Stored items
· · · · ·

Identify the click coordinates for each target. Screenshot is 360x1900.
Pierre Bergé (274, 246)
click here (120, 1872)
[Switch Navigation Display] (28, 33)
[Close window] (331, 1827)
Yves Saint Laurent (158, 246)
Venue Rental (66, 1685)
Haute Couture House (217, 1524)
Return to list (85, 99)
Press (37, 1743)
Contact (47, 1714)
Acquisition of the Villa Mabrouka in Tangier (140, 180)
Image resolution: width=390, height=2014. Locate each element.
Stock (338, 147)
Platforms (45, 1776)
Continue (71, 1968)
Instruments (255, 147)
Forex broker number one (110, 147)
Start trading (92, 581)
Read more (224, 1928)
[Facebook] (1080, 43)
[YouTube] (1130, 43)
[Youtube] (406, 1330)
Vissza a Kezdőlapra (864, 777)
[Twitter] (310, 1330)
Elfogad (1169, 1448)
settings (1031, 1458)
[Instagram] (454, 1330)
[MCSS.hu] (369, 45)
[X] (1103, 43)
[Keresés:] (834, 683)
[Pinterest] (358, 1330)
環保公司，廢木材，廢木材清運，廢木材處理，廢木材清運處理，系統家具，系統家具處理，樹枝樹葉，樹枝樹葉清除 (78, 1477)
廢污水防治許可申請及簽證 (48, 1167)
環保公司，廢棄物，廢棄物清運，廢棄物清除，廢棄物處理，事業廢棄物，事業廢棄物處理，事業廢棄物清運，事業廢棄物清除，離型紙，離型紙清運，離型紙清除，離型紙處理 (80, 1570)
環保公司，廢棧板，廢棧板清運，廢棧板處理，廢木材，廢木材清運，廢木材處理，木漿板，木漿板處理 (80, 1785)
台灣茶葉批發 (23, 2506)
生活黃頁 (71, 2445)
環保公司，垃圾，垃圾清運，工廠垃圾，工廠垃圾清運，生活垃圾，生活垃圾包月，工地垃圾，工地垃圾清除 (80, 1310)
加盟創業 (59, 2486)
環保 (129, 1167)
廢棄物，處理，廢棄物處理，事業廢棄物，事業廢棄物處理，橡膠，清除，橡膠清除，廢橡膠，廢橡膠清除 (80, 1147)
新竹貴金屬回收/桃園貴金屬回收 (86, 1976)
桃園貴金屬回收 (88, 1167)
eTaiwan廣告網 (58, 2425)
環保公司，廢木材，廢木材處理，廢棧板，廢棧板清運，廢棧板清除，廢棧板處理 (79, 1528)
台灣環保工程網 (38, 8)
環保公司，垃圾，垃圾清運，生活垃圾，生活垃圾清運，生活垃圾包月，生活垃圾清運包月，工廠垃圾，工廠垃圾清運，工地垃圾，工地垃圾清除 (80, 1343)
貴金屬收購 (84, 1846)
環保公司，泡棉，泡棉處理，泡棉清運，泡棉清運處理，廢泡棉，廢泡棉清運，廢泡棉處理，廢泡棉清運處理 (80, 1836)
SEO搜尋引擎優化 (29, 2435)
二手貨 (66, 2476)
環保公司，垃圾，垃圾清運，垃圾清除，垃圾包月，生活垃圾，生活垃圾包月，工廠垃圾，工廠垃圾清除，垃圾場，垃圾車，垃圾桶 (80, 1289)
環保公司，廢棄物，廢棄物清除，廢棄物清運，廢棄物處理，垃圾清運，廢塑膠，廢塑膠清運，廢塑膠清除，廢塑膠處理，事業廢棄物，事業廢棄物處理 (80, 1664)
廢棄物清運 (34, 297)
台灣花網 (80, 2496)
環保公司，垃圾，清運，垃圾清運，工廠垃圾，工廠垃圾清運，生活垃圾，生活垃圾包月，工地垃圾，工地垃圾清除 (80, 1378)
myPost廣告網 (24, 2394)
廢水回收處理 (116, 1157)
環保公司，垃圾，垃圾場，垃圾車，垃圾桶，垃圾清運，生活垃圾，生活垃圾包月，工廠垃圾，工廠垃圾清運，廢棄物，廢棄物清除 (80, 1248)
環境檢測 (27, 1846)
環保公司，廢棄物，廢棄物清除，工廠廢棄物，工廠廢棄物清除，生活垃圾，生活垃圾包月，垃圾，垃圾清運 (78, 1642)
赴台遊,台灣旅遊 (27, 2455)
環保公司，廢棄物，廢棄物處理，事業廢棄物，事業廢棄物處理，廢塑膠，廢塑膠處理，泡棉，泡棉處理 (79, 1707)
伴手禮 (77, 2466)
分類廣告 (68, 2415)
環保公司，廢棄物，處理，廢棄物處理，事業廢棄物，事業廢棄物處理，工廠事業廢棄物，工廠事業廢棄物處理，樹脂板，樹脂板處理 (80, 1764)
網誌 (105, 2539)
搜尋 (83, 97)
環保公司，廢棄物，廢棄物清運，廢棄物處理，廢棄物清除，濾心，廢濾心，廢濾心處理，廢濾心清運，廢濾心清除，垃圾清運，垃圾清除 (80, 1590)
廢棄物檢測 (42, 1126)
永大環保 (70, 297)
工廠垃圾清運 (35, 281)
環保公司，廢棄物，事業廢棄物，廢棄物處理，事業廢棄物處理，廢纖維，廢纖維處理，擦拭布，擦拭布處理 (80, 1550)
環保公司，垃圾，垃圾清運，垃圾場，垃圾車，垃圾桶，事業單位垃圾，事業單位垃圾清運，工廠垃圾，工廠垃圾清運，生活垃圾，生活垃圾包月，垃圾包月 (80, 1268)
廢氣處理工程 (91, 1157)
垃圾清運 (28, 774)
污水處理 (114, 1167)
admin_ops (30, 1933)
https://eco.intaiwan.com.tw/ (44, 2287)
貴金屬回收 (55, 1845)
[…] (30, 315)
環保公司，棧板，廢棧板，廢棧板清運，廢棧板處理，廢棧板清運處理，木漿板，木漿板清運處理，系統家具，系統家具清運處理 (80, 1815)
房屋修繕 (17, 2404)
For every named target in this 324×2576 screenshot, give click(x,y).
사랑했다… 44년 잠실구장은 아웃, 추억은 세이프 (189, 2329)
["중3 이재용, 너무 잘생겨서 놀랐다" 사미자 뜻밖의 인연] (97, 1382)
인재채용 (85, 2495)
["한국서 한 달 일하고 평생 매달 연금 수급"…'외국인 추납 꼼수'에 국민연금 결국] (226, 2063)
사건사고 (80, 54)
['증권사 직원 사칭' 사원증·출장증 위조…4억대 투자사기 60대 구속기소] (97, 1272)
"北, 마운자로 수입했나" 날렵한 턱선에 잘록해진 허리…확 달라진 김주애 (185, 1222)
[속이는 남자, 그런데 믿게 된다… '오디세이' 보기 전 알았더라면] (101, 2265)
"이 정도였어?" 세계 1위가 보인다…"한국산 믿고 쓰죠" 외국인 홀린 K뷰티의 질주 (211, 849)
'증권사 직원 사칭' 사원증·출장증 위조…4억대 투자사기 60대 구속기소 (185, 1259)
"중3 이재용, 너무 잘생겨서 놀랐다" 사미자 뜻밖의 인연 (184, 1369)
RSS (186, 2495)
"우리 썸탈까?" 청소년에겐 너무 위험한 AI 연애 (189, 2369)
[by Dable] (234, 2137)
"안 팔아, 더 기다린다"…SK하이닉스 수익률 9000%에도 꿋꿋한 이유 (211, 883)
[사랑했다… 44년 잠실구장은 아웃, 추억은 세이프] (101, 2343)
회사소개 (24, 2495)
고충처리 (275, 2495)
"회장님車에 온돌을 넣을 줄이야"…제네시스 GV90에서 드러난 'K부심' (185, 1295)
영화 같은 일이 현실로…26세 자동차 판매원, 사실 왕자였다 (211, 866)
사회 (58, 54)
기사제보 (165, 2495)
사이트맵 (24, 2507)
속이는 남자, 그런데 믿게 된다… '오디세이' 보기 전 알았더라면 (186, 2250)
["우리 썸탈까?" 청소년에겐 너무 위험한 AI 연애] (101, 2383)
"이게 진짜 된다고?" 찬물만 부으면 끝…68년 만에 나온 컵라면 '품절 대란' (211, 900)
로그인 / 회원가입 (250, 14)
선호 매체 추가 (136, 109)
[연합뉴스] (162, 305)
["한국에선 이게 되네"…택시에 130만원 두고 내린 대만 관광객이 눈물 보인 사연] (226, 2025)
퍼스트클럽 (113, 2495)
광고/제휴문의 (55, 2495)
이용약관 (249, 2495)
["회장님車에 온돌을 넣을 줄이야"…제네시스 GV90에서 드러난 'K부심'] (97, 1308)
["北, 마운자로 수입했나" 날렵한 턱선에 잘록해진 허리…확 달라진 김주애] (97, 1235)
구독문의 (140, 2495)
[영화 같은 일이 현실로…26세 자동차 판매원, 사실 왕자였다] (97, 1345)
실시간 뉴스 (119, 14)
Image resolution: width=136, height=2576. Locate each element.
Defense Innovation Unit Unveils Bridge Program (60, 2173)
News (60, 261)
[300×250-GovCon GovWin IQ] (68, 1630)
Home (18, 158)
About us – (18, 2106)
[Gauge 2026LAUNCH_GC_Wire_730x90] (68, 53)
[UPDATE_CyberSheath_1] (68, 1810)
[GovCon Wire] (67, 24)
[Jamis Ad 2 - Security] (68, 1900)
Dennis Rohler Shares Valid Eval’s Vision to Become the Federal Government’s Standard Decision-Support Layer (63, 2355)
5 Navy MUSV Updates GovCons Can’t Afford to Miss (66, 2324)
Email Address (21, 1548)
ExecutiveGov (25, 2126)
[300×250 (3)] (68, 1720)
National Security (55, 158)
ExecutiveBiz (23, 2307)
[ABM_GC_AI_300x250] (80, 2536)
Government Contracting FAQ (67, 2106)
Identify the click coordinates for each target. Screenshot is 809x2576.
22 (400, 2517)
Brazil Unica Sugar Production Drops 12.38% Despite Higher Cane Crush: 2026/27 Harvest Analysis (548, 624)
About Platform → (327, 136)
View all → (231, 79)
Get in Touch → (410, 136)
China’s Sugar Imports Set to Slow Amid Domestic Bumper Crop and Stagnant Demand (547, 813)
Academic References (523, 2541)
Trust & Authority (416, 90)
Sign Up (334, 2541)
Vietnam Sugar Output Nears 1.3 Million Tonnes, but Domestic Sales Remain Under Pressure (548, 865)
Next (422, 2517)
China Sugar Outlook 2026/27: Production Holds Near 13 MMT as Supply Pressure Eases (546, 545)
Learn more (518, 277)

· · · · ·

- _What the task asks_
An exact copy of the lines above, from the one containing "環保公司，廢棄物，事業廢棄物，廢棄物處理，事業廢棄物處理，廢纖維，廢纖維處理，擦拭布，擦拭布處理 (80, 1550)" down to the one containing "인재채용 (85, 2495)" and including both, is the whole answer; retype it and nothing else.

- _Response to this task_
環保公司，廢棄物，事業廢棄物，廢棄物處理，事業廢棄物處理，廢纖維，廢纖維處理，擦拭布，擦拭布處理 (80, 1550)
環保公司，垃圾，垃圾清運，垃圾場，垃圾車，垃圾桶，事業單位垃圾，事業單位垃圾清運，工廠垃圾，工廠垃圾清運，生活垃圾，生活垃圾包月，垃圾包月 (80, 1268)
廢氣處理工程 (91, 1157)
垃圾清運 (28, 774)
污水處理 (114, 1167)
admin_ops (30, 1933)
https://eco.intaiwan.com.tw/ (44, 2287)
貴金屬回收 (55, 1845)
[…] (30, 315)
環保公司，棧板，廢棧板，廢棧板清運，廢棧板處理，廢棧板清運處理，木漿板，木漿板清運處理，系統家具，系統家具清運處理 (80, 1815)
房屋修繕 (17, 2404)
For every named target in this 324×2576 screenshot, give click(x,y).
사랑했다… 44년 잠실구장은 아웃, 추억은 세이프 (189, 2329)
["중3 이재용, 너무 잘생겨서 놀랐다" 사미자 뜻밖의 인연] (97, 1382)
인재채용 (85, 2495)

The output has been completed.